START RAW DATA

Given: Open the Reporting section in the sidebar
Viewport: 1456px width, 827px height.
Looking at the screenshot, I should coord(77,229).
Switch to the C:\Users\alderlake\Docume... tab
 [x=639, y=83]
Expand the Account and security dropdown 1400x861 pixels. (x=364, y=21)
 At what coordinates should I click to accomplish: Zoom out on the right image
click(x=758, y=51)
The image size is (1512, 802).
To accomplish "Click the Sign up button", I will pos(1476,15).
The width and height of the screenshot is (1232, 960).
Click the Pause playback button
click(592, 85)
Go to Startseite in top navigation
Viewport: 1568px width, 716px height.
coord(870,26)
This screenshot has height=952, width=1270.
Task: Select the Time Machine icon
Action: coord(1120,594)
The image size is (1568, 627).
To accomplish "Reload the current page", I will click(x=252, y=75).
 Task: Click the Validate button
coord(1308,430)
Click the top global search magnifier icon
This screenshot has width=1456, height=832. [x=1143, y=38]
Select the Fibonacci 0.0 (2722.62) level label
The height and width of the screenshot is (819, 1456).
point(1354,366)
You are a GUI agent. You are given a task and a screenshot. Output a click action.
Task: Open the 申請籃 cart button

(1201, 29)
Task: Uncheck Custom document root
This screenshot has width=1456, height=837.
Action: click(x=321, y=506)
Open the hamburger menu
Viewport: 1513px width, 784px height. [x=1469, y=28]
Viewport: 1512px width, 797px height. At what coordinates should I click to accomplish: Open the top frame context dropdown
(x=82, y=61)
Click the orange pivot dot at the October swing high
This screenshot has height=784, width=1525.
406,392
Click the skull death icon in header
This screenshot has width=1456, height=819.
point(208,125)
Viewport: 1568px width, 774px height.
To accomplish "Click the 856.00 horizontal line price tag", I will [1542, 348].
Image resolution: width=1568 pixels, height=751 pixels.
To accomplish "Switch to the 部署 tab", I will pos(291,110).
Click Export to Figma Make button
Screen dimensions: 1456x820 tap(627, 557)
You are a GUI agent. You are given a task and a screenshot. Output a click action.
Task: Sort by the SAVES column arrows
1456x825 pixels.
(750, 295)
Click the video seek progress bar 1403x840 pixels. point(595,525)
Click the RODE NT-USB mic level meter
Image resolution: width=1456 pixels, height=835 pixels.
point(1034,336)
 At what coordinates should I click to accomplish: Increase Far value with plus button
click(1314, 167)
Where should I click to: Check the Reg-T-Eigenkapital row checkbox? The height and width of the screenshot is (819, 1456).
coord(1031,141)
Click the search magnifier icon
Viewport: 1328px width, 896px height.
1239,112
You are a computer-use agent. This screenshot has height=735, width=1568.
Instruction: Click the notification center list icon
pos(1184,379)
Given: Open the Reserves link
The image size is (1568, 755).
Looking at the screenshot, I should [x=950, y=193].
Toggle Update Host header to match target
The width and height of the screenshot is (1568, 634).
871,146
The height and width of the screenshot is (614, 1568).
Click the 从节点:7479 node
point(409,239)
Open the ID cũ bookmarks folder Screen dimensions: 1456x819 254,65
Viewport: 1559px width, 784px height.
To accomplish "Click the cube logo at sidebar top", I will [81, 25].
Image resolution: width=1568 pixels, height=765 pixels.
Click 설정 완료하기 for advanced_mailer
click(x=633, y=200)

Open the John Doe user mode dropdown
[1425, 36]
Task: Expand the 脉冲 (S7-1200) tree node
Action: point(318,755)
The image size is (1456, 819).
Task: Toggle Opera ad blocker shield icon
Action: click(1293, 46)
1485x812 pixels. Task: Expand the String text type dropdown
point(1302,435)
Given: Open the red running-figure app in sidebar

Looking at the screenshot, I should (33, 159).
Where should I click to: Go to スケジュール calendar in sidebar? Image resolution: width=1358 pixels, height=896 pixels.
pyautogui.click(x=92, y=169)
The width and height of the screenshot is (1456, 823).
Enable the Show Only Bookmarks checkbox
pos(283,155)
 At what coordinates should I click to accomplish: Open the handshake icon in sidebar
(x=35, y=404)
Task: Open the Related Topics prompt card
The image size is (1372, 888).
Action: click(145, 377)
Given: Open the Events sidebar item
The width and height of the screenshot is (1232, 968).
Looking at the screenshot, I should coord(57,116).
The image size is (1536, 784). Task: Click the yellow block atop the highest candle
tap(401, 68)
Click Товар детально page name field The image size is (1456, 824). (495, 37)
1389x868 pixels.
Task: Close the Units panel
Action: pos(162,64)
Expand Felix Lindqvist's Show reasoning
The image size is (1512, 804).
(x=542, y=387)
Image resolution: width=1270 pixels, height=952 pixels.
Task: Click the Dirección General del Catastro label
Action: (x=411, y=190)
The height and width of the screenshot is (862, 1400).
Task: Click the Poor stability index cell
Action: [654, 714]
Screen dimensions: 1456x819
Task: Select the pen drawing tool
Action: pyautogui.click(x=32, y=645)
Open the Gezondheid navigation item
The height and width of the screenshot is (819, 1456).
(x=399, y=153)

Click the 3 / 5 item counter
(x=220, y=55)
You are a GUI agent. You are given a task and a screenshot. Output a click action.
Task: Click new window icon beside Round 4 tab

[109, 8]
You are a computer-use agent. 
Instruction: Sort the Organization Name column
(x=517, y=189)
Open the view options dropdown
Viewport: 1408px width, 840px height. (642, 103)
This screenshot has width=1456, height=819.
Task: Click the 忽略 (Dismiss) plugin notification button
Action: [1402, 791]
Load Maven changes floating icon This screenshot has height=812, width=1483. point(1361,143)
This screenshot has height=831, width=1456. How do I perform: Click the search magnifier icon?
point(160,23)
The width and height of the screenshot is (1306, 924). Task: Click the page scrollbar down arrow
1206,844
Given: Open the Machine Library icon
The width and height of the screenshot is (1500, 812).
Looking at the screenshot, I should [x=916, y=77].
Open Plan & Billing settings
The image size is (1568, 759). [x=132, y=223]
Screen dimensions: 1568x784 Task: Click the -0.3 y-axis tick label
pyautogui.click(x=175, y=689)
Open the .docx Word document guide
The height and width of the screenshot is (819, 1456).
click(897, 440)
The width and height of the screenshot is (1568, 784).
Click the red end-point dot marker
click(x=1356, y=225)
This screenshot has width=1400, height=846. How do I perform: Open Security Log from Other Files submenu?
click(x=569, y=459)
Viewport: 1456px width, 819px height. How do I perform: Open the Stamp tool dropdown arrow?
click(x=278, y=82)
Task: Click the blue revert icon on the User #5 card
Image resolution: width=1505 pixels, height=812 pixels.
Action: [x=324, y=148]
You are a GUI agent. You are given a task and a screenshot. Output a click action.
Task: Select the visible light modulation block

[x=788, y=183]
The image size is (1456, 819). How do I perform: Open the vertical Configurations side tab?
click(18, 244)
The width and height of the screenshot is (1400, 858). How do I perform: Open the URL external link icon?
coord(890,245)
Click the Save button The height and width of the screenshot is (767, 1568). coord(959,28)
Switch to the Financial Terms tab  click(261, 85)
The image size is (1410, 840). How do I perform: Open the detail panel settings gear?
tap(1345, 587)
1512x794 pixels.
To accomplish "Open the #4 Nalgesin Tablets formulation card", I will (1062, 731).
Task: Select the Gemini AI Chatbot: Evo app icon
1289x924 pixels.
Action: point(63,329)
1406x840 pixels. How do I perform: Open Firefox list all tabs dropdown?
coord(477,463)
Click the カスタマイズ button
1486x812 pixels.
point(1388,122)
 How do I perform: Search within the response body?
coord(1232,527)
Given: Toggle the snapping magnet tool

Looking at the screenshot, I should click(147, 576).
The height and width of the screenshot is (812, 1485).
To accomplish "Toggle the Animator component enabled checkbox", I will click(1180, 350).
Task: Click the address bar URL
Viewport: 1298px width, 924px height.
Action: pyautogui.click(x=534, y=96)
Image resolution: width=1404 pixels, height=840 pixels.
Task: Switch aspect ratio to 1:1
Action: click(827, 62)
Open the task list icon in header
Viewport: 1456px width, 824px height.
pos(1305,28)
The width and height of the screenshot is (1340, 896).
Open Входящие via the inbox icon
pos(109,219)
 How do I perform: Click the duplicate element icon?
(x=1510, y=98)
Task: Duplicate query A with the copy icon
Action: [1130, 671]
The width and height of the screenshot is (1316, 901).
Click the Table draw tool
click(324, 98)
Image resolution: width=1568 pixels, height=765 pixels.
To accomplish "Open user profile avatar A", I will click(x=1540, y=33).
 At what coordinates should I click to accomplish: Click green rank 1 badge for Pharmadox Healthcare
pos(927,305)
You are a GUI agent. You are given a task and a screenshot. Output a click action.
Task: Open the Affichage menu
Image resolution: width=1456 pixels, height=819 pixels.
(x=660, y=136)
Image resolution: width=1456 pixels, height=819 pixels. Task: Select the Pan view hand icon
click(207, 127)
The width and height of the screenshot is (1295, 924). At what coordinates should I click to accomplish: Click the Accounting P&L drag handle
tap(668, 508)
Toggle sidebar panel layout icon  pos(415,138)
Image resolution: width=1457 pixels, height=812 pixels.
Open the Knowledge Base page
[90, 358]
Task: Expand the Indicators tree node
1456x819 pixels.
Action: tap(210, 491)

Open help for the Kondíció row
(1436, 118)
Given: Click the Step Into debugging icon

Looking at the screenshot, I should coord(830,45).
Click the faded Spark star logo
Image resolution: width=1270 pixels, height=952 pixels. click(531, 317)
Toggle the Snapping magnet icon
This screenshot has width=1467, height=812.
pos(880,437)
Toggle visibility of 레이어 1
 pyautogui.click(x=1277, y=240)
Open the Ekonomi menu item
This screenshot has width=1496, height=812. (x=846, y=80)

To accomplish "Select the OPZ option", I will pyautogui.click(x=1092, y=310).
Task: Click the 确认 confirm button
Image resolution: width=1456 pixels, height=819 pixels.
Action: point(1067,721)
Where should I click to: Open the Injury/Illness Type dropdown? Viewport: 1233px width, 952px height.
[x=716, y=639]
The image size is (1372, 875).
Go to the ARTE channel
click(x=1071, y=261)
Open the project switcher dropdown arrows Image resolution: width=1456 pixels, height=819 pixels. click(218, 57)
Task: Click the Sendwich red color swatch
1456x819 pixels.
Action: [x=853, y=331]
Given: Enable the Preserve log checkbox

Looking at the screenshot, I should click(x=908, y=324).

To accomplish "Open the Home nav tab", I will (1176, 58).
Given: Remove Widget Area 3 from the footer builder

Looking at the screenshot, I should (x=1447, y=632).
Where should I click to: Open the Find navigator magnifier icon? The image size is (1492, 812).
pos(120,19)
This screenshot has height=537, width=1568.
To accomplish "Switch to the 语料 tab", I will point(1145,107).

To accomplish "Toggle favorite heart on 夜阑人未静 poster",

END RAW DATA

Print exactly the lines from the one with "Where should I click to: Open the Find" through the end of the data, inclusive.

Where should I click to: Open the Find navigator magnifier icon? The image size is (1492, 812).
pos(120,19)
This screenshot has height=537, width=1568.
To accomplish "Switch to the 语料 tab", I will point(1145,107).

To accomplish "Toggle favorite heart on 夜阑人未静 poster",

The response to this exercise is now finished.